§ **Set of tasks**:
1. In the guide on mapping roles with SAML attributes, where do you select the check box for an existing role?
2. Continue the guide on mapping roles with SAML attributes, starting right after its last step.

§ **Provided passage**:
※ ※ ※

Mapping Roles Using SAML Attributes
You can create a SAML role mapping to automatically assign roles to users based on their SAML attributes.
- SAML needs to be enabled in SAP Analytics Cloud.
- Your custom SAML Identity Provider (IdP) must be configured and you should be able to login to your tenant without problems.
- Step 6 in Enabling a Custom SAML Identity Provider must be completed.
- On the Roles page of the Security area, select the check box for an existing role.
Select (Open SAML Role
The Create SAML Mapping dialog appears.
- Under Conditions, select a SAML Attribute, select a Condition, and enter a Value if required.
(Optional) Select (New mapping
definition) to add additional mappings to the role
- For each additional mapping, under Conditions, select a SAML Attribute, select a Condition, and enter a Value if required.

※ ※ ※

§ **Records from a dataset**:
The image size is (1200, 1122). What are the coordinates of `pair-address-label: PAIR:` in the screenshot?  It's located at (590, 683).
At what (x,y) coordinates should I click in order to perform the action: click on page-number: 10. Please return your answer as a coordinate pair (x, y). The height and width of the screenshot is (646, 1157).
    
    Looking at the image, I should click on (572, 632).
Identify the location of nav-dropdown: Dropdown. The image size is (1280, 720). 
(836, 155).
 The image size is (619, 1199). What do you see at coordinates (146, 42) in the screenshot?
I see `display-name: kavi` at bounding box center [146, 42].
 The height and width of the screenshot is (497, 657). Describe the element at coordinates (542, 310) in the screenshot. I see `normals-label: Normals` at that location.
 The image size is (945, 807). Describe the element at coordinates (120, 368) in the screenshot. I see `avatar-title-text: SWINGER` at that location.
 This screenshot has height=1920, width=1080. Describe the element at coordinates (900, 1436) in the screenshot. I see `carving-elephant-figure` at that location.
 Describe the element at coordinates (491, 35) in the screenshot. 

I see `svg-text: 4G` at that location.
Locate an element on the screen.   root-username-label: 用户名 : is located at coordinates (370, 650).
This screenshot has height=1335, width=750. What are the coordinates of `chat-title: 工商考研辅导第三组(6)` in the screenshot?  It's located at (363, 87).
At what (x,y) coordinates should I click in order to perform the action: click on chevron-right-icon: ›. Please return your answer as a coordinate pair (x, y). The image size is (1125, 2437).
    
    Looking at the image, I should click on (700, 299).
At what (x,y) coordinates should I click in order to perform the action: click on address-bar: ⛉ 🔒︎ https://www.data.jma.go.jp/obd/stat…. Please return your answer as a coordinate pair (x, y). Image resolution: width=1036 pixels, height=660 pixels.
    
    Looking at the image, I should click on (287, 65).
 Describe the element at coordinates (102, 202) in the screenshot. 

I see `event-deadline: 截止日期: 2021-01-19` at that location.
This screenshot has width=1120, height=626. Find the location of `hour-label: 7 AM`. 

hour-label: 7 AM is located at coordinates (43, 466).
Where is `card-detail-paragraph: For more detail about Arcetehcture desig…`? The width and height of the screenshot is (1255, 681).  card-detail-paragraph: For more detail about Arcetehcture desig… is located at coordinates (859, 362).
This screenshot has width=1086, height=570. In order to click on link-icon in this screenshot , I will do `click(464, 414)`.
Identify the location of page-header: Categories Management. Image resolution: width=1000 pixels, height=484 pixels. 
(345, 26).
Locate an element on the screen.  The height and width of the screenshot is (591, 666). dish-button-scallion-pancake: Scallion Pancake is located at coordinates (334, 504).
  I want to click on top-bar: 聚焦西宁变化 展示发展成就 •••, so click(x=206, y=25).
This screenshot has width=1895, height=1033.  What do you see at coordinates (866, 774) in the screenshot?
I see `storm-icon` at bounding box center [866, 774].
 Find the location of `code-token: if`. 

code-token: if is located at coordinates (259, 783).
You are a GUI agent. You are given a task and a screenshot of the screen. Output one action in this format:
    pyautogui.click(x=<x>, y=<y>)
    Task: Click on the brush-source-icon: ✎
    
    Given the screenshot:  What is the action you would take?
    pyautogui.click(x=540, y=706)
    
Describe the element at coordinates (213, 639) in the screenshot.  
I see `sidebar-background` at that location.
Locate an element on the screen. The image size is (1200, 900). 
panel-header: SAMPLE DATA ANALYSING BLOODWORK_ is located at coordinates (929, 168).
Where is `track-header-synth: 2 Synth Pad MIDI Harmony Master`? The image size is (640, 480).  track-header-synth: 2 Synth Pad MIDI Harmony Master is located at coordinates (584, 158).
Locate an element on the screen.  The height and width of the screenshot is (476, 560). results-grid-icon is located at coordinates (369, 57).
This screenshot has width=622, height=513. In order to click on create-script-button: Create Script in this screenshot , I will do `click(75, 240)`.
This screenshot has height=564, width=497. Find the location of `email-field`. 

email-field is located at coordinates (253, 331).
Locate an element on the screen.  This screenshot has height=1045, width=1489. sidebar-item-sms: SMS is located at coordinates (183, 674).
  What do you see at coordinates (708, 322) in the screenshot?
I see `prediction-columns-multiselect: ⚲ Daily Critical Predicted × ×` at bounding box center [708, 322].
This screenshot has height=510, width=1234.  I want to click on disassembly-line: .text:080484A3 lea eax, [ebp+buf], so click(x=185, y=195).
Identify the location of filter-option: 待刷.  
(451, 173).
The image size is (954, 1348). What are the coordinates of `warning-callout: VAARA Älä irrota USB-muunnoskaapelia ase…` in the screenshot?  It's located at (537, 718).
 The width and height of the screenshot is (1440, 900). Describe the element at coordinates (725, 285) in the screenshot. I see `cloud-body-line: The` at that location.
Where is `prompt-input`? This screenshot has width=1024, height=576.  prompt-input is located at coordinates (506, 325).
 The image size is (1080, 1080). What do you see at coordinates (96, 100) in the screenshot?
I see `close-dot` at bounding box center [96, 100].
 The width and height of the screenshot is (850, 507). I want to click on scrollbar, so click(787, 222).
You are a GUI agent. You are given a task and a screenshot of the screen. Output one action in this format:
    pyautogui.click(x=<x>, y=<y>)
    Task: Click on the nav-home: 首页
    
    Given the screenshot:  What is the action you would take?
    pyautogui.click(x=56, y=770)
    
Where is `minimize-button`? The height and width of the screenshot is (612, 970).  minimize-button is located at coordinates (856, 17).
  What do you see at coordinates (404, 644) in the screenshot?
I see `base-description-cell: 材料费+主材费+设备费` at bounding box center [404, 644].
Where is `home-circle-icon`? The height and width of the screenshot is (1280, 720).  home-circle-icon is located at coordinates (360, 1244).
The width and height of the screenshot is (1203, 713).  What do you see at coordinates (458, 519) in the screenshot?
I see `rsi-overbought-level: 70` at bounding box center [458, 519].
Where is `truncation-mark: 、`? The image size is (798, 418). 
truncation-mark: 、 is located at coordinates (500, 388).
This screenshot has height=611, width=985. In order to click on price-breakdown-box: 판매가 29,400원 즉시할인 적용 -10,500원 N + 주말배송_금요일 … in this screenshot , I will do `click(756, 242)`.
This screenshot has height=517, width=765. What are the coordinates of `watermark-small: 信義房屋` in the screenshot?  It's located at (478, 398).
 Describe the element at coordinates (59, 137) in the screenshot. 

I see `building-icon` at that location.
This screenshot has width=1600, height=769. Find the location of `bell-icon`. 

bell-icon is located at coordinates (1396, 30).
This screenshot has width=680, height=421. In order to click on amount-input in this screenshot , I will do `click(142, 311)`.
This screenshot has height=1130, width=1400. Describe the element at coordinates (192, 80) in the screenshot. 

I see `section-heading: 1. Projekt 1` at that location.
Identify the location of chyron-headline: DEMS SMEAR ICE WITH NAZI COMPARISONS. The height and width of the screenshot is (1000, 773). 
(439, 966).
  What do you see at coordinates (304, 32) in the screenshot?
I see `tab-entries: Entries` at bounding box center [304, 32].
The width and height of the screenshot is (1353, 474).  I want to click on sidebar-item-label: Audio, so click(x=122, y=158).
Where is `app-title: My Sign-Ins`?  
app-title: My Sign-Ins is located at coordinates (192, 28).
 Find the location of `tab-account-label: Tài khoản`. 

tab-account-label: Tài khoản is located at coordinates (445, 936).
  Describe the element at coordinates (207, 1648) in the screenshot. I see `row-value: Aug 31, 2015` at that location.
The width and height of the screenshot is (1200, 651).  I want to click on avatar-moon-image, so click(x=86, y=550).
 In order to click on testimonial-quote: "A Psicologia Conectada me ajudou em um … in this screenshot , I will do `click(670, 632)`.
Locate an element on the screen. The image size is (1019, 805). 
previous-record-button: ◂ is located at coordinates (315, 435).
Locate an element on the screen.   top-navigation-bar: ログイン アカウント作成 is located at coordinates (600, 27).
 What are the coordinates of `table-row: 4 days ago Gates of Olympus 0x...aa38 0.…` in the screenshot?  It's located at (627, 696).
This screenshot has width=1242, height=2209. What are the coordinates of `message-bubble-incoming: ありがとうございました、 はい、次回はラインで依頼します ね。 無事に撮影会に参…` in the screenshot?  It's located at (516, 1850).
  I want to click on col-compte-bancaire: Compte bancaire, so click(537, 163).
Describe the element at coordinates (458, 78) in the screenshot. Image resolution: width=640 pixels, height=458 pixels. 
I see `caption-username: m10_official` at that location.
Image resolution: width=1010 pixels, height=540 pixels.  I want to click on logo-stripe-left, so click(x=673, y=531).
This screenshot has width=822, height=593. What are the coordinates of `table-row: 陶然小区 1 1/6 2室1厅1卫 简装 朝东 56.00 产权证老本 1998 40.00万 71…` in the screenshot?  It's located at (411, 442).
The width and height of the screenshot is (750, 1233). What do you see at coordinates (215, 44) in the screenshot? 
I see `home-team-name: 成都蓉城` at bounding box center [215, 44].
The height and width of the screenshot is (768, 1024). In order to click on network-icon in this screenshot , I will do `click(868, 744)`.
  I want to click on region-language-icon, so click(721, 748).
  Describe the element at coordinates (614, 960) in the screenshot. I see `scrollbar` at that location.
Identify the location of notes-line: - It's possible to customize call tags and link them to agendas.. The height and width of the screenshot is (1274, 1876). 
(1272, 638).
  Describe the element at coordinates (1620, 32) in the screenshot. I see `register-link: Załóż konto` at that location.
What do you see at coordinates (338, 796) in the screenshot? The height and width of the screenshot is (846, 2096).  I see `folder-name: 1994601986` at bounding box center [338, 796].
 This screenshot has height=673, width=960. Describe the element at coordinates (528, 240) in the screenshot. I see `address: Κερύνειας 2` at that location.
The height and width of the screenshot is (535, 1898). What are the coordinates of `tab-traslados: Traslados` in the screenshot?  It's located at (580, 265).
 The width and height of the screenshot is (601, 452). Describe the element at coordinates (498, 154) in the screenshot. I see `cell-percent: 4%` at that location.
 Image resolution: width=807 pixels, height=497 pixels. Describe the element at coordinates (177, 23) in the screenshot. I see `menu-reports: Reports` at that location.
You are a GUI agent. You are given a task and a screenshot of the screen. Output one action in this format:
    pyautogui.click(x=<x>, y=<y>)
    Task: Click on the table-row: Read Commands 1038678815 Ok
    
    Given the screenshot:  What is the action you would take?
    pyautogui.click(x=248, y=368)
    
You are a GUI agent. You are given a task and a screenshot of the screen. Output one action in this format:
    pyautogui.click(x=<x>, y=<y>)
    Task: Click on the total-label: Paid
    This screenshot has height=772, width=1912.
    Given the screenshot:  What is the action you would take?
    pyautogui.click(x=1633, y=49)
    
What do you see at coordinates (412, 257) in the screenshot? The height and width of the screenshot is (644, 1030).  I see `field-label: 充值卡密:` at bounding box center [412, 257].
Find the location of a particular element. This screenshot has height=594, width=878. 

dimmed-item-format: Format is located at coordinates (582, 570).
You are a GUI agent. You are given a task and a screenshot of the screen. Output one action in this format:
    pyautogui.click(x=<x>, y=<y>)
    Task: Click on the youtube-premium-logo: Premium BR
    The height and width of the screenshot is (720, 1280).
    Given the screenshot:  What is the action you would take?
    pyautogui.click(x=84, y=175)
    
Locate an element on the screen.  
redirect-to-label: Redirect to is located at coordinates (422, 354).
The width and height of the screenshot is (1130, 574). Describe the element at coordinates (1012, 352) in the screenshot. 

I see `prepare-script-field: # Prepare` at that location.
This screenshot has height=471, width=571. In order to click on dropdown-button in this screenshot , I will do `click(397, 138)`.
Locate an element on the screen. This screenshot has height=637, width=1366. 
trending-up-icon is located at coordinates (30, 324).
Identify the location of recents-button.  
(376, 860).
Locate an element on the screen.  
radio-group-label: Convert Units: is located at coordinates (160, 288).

※ ※ ※

§ **Answers for the exercise**:
1. On the Roles page of the Security area.

2.
Under Conditions Logic, select
AND or OR.
If AND is selected, the conditions for all attributes must be met for the mapping to be applied. If OR is selected, the conditions for only one of the attributes must be met for the mapping to be applied.
The selected role will be applied to all users who meet the specified conditions when logging onto SAP Analytics Cloud via SAML authentication. If the selected role was previously assigned to a user, but the user does not meet the specified conditions, the role will be revoked when the user logs in.